DESCRIPTION OF THE TASK: Repeat, without any change, the part of the rows that opens with the line containing "1179x514 pixels. How" and closes with the line containing "coord(77,447)", both lines included.
[Start of THE INPUT]
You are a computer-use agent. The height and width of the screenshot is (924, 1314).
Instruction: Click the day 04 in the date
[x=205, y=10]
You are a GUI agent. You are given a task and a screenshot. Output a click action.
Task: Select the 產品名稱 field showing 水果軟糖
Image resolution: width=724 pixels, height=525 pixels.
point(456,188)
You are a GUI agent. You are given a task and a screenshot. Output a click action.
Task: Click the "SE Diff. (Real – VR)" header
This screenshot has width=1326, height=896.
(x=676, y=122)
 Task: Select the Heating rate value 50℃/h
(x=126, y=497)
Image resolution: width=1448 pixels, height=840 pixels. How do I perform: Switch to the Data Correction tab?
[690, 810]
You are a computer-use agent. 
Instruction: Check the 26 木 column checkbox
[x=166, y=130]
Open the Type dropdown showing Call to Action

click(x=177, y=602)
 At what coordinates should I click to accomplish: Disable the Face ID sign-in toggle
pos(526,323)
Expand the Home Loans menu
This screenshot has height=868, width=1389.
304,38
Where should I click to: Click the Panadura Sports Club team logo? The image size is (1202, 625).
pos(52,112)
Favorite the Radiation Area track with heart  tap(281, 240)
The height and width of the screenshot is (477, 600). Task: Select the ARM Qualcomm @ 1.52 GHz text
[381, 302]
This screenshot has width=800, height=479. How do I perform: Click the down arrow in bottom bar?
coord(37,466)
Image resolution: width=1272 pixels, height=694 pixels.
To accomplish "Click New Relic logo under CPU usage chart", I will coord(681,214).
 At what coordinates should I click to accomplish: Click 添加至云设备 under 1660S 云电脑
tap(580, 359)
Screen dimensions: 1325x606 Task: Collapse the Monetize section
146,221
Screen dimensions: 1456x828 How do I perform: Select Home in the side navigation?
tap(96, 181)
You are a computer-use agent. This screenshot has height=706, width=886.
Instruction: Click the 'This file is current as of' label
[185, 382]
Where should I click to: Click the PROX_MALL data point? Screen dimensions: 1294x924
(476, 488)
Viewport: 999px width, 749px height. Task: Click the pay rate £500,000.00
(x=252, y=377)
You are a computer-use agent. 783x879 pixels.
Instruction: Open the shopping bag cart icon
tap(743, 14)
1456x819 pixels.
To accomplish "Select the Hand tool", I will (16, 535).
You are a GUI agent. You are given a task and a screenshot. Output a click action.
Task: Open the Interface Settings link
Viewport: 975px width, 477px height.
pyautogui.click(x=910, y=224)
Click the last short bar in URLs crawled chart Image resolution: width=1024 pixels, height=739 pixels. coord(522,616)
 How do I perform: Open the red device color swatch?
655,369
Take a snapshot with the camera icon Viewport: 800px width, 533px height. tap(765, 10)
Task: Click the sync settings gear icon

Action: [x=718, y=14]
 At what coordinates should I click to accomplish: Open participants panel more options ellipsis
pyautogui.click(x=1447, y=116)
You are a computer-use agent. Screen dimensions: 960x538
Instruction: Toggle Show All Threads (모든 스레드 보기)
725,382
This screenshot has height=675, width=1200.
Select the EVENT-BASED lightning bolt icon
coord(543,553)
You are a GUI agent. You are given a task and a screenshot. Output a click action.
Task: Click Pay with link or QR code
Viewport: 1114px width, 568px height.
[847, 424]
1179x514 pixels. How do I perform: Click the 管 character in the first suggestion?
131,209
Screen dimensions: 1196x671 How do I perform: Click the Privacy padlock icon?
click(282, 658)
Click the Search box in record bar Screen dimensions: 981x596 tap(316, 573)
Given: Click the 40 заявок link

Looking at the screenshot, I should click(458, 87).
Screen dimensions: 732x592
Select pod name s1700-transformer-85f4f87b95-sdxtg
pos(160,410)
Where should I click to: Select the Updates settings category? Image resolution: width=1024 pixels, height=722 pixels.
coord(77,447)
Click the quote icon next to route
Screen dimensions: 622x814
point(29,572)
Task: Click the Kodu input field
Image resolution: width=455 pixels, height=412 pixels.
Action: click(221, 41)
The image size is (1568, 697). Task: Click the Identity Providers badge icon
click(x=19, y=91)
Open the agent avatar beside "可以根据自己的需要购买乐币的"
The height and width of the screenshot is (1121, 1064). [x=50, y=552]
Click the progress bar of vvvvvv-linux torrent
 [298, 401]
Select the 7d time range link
[End of THE INPUT]
EXERCISE RESPONSE:
1179x514 pixels. How do I perform: Click the 管 character in the first suggestion?
131,209
Screen dimensions: 1196x671 How do I perform: Click the Privacy padlock icon?
click(282, 658)
Click the Search box in record bar Screen dimensions: 981x596 tap(316, 573)
Given: Click the 40 заявок link

Looking at the screenshot, I should click(458, 87).
Screen dimensions: 732x592
Select pod name s1700-transformer-85f4f87b95-sdxtg
pos(160,410)
Where should I click to: Select the Updates settings category? Image resolution: width=1024 pixels, height=722 pixels.
coord(77,447)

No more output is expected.